Thursday, September 29, 2011
George Sarton: What Did Homer Teach?
"What did Homer teach? In the first place, he taught the Greek language. His immortal works helped to standardize that language, or rather to lift it up to that level of excellence and dignity which can be reached only by means of literary masterpieces. His writings became for the Greek people a kind of Bible, to which they were always ready to listen and which gave them and their children patterns of honor, of good breeding, and of good language. In spite of its mythological contents, the Bible was a lay Bible; that is, there was nothing sacerdotal in it, and it was remarkably free of magic and superstitions. The Ionian poet was truly an ancestor of the Ionian scientists whose achievements will be explained later. In the second place, the Iliad and the Odyssey taught history, the history of the Minoan and Mycenaean origins, which were in some respects dim and distant, yet in other respects near enough in the form of tools, usages, words, and folklore to be easily recognized and understood by the listeners. It is the very function of epic poetry to record the past for posterity and prevent it's oblivion."

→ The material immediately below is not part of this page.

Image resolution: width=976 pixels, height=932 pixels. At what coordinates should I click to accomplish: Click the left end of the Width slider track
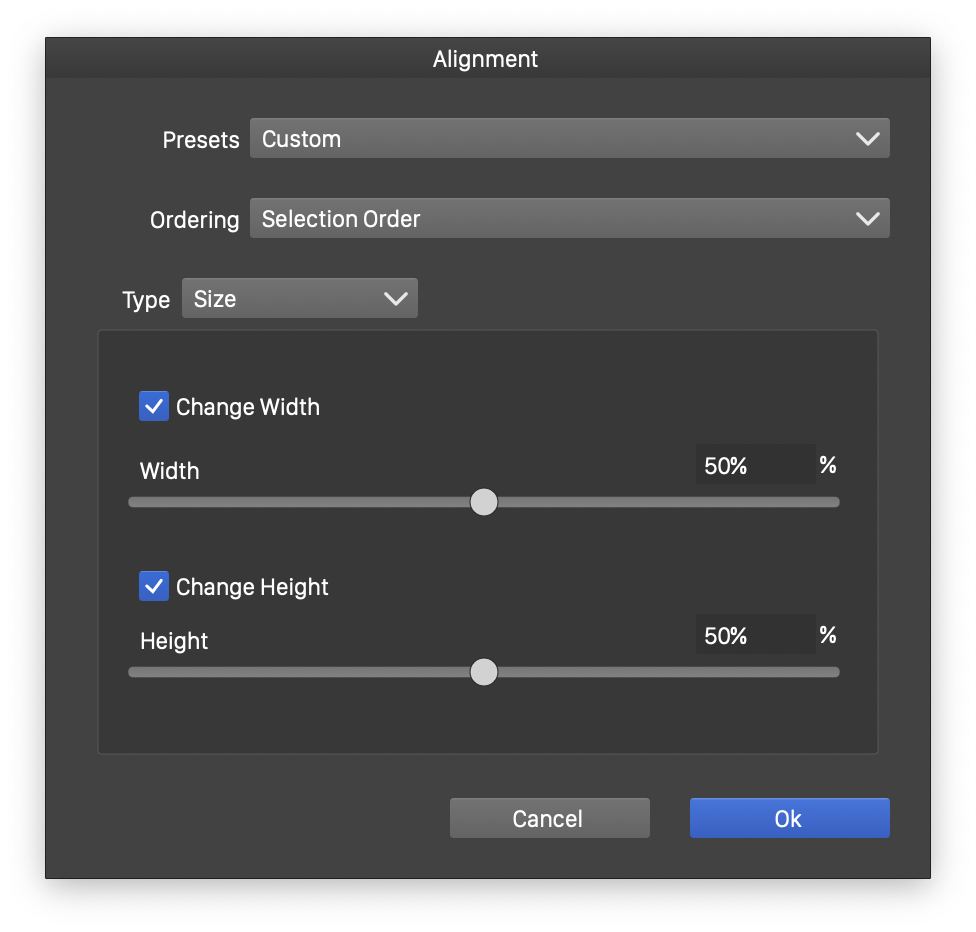(x=135, y=502)
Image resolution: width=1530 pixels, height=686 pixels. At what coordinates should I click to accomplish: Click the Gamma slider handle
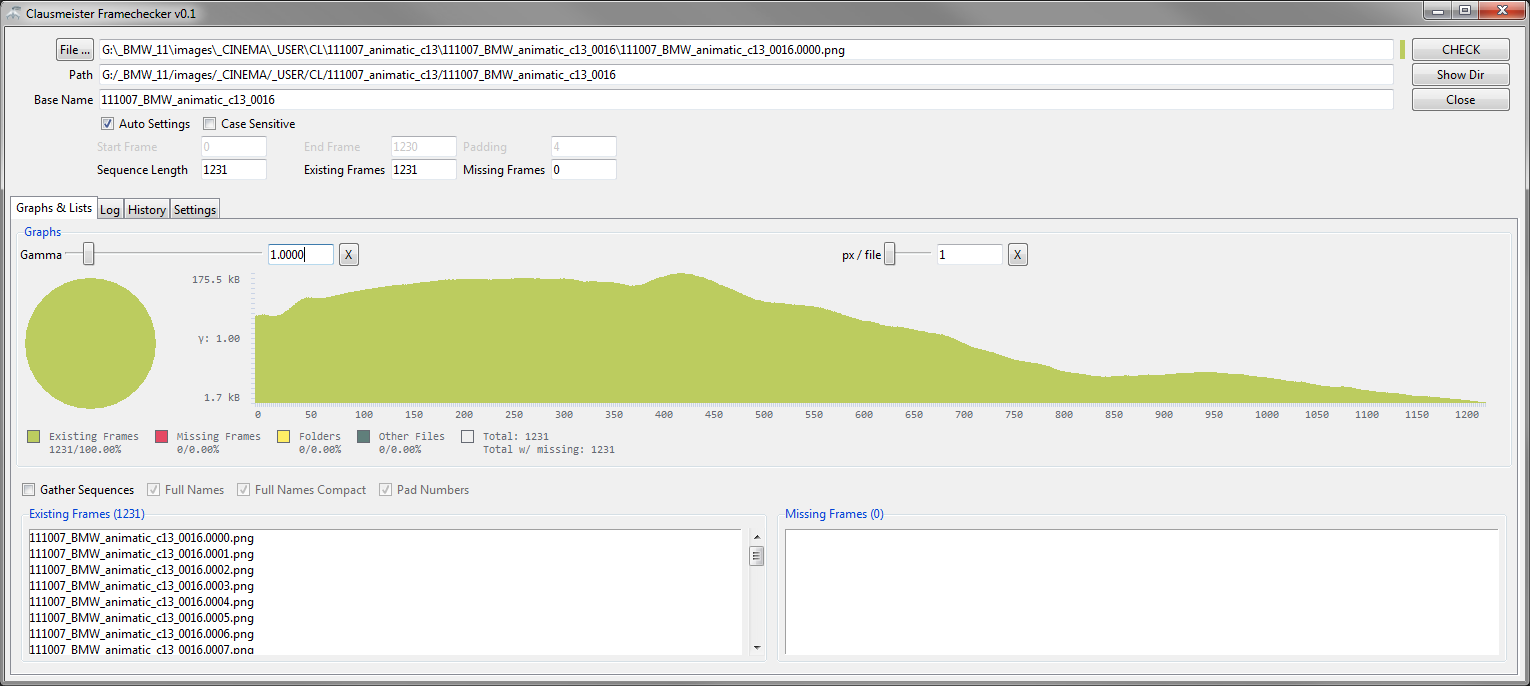[89, 255]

"Homeric poetry offers us a mirror of the Mycenaean age, which was then vanishing, yet was vividly and joyfully remembered by the old people and the minstrels. Like every epic, it was turned toward the past; it is thus a little paradoxical to call it the harbinger of a new age. It is a climax or an ending rather than a beginning yet it proivided the new people, the Greeks, with a solid foundation upon which to establish a new culture; it provided them with a standard of propriety and a guide of conduct; it gave them pride and dignity. To put it otherwise, I am more and more convinced that the Greek culture of Homeric days was not something radically new but rather a sec ond growth of the Aegean culture which had been completely destroyed, however; consider, for example the rich growth of plants in a region devastated by volcanic eruptions or desiccated by a long drought. One might think that everything is dead, but it is not. Life is dormant and may remain so for a long time, yet let the blessed rain fall and the mercy of heaven permit it, and it will soon reappear as vigorous as ever. Much is lost in the process, of course, and new elements are mixed with the old ones. The new Greek culture was a revival of the old one; that revival was deliberate, at least from the point of view of the minstrels and their patrons. It was different in many respects from the Aegean one, for the conditions of life were deeply modified. For one thing this was the age of iron; the days of bronze could never come back."